TASK OBJECTIVE: What number of lines in the material contain the word "will"? Give that number alone.

-.-.-

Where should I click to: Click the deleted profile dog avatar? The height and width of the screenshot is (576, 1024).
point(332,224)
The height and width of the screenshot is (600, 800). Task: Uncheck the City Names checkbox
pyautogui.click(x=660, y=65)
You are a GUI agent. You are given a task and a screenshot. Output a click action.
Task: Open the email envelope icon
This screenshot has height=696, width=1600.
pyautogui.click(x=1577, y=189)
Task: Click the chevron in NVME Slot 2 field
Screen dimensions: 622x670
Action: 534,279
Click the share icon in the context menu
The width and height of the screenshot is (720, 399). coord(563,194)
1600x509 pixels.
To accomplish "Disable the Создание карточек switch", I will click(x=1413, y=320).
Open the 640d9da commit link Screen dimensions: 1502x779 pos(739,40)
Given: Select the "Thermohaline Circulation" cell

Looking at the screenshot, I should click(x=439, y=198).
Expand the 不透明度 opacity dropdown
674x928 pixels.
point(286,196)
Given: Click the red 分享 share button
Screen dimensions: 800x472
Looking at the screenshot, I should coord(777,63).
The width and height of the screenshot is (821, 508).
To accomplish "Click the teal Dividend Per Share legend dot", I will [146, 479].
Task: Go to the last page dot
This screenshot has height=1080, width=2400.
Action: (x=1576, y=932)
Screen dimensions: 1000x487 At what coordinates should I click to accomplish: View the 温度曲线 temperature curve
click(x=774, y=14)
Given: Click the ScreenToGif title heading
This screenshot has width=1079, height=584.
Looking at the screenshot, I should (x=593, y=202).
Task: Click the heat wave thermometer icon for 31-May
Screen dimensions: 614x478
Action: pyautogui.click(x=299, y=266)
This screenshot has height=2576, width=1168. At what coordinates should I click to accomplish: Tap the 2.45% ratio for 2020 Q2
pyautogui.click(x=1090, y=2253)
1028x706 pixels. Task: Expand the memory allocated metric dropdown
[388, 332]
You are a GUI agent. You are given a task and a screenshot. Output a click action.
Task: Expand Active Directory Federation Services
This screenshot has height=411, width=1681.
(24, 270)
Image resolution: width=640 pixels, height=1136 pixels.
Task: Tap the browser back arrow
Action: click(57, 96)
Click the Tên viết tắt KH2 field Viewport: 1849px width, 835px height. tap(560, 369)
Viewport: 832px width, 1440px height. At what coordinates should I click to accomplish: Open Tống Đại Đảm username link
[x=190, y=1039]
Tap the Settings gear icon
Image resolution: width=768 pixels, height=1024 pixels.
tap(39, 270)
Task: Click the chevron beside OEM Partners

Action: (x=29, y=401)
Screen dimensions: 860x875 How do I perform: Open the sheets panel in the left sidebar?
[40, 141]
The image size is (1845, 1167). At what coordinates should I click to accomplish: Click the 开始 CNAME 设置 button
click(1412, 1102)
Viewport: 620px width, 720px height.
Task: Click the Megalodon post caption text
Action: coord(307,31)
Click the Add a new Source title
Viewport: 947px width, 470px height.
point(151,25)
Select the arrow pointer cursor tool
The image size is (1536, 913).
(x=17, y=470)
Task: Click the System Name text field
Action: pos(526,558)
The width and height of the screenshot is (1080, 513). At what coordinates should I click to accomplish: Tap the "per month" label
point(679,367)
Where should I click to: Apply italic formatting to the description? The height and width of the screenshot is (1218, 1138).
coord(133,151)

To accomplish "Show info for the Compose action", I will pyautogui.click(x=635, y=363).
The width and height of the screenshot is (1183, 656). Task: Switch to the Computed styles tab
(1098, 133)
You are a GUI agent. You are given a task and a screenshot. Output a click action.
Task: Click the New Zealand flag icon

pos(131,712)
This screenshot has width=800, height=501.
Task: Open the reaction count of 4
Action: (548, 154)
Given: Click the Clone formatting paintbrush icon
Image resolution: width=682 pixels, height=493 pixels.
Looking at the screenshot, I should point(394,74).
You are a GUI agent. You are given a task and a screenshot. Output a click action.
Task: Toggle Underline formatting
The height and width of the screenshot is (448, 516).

-.-.-

WRITTEN ANSWER: 3